How to Control Human Beings?
As decent, likable human beings, we harbor no such dream. We're not looking for ways to control people.
That said, it doesn't mean there aren't people who are considerably less decent and thoroughly unlikable who very much want to control us, to one degree or another.
I never attended the School for Dictators (they didn't accept me), but I imagine the curriculum there is built around two methods.
Fear and dreams.
Fear is a guided visualization performed on people, in which they imagine the worst possible thing happening. When they return to the ground of reality, they'll run for their lives to do everything in their power to keep that vision from becoming real.
Dreams are the things we yearn for. Usually money, freedom, and excitement.

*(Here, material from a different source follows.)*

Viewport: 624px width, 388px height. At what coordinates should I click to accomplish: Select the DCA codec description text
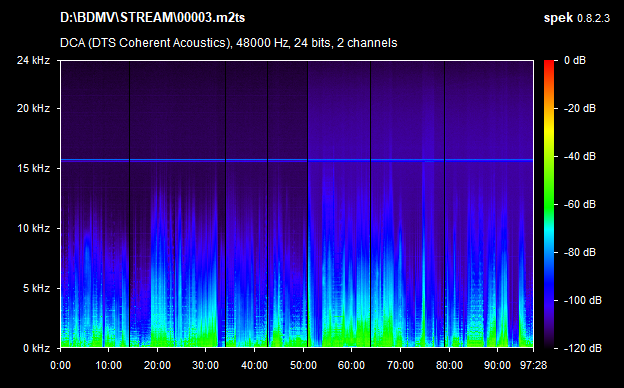[228, 43]
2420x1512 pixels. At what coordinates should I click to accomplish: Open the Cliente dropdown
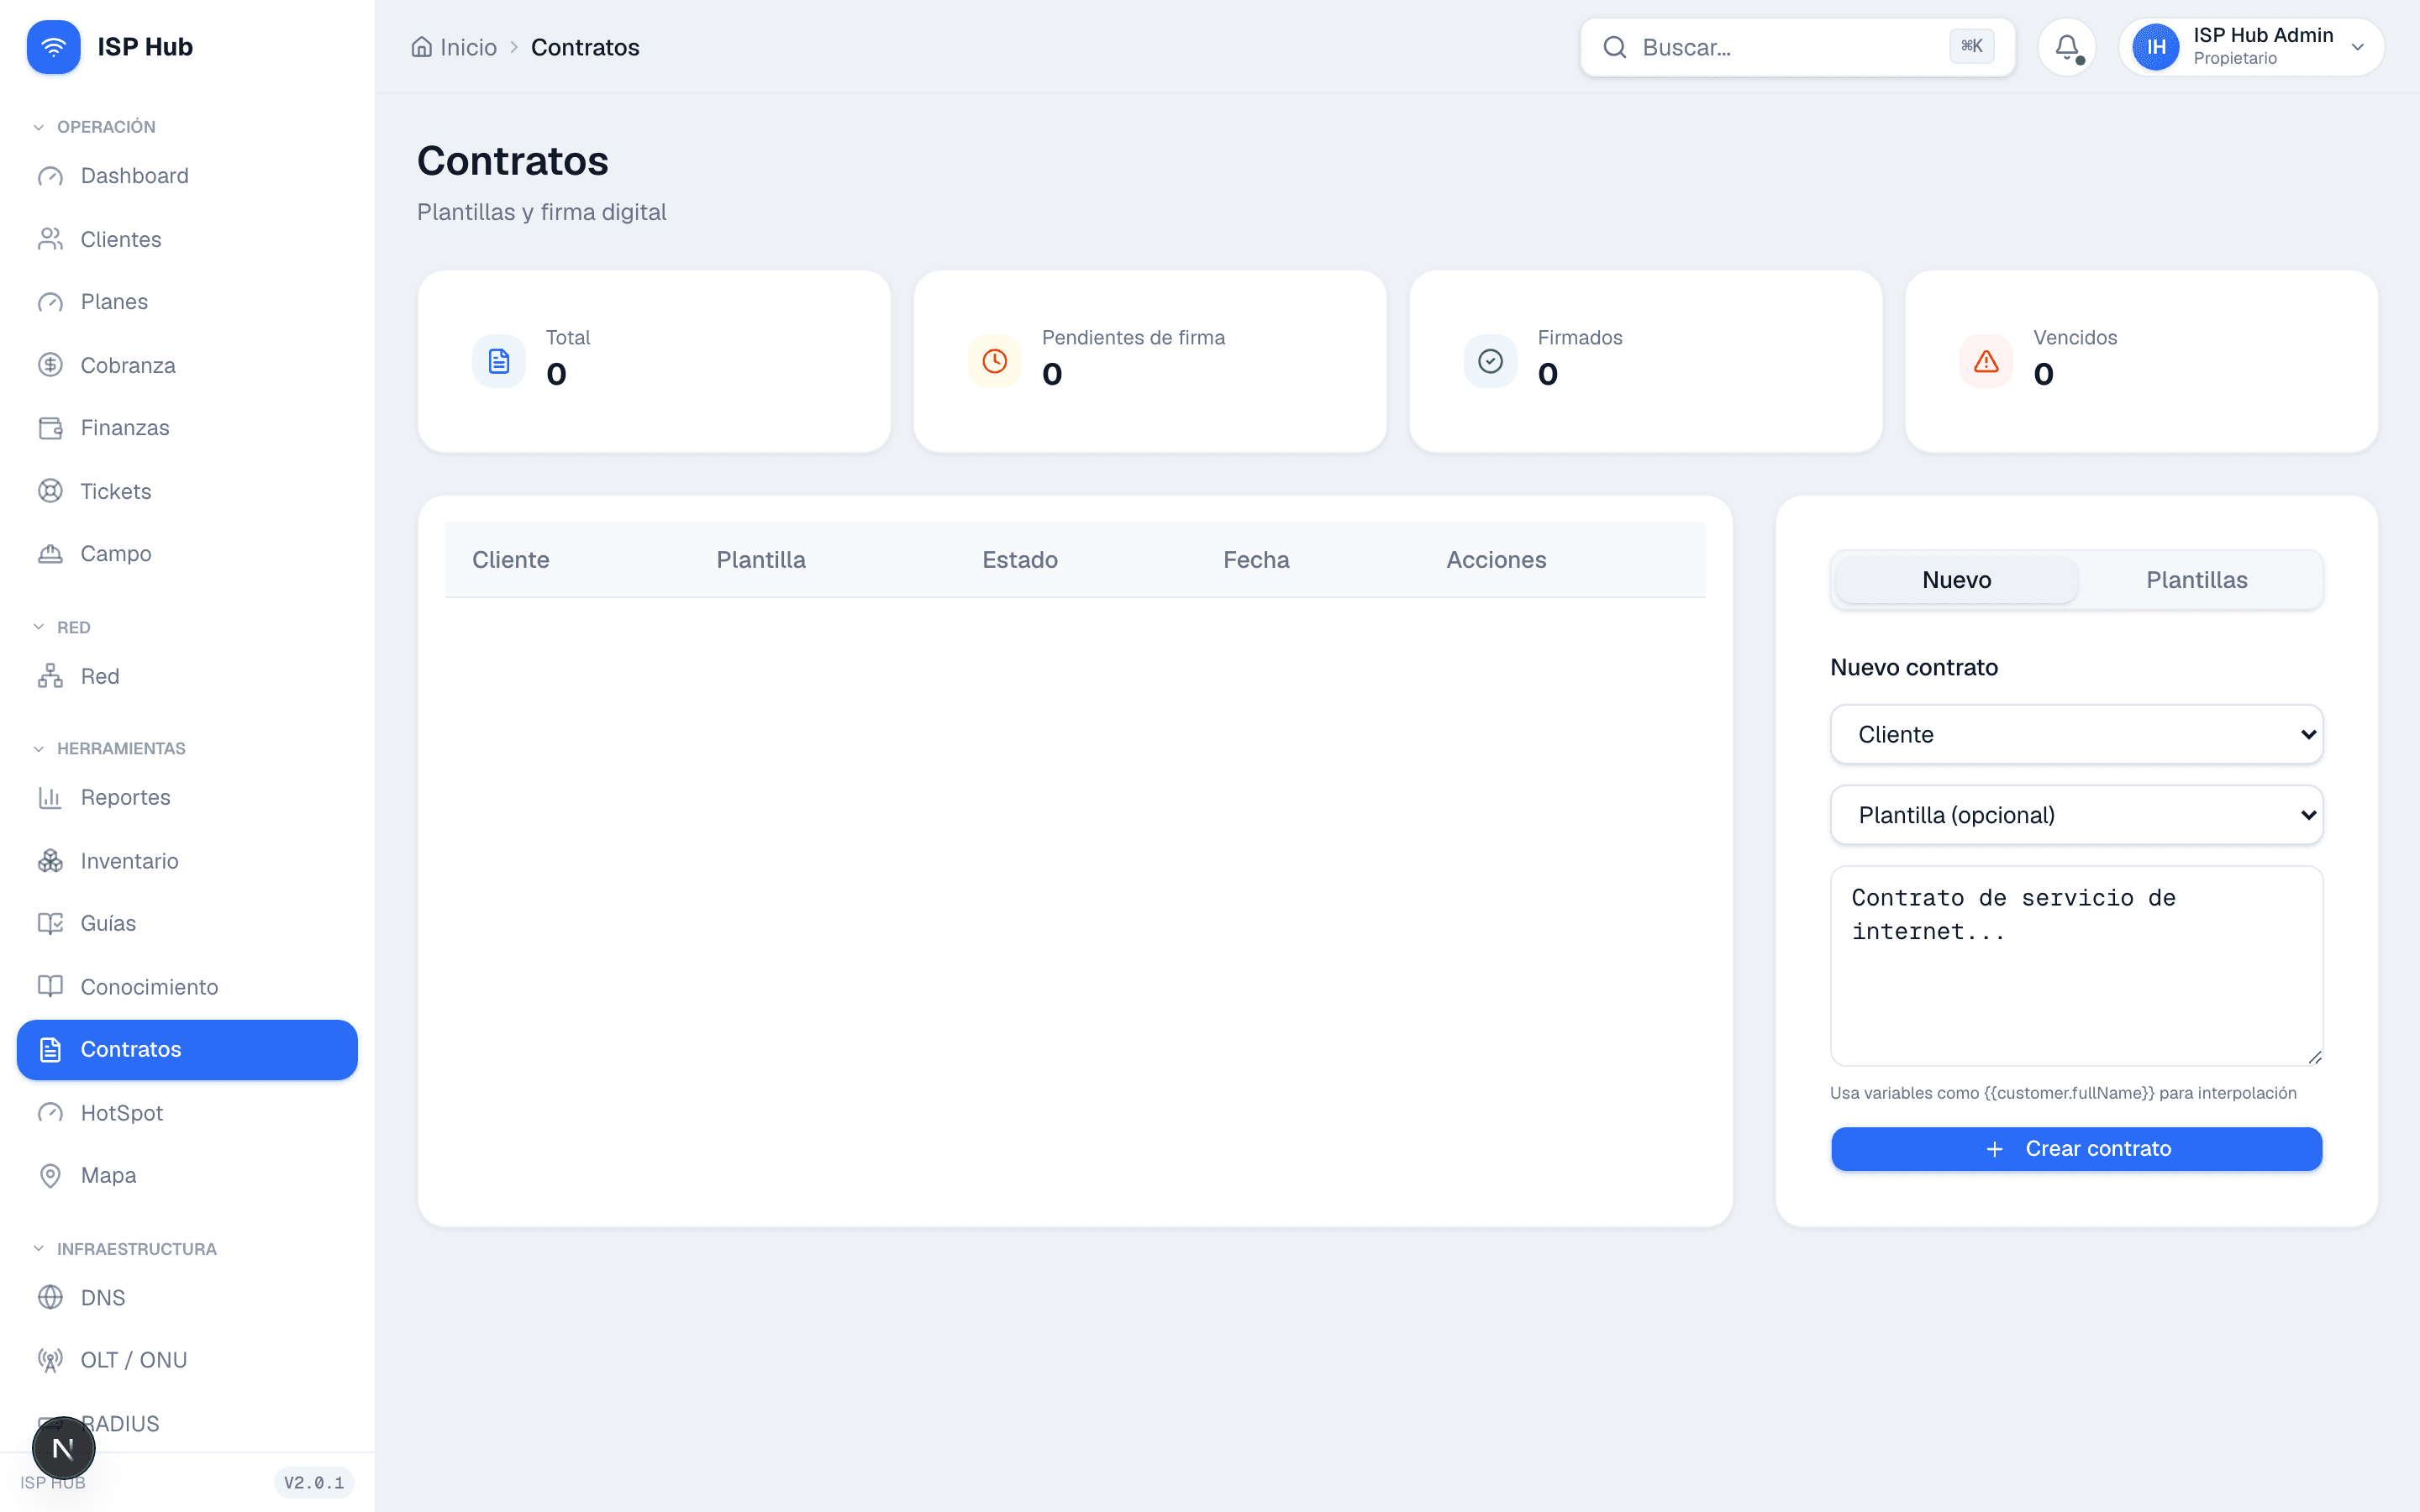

You can get an entire nation to vote for you in an election, or take to the streets with everything they've got, if you simply convince them that their worst nightmare is about to come true — and that you arrived just in time to save them.
You can sell useless weight-loss patches at outrageous prices, if you make buyers dream of looking like the model selling them.
You can get people living paycheck to paycheck to mortgage their monthly income — plus interest, for years — to finance a new car they don't need. At the moment of purchase they'll dream of cruising down a mountain road into a setting sun, just like in the commercial, but they'll find themselves honking in traffic jams exactly like everyone else.
The more money you have, the more people you can frighten or seduce into dreaming, and your zombie army will grow steadily larger.
The intensity of human hatred and incitement toward one another is not a product of human nature (though it plays a part) — it is primarily the product of people with a great deal of money and an exceptionally black soul. Such people exist everywhere in the world, and their influence is destructive everywhere.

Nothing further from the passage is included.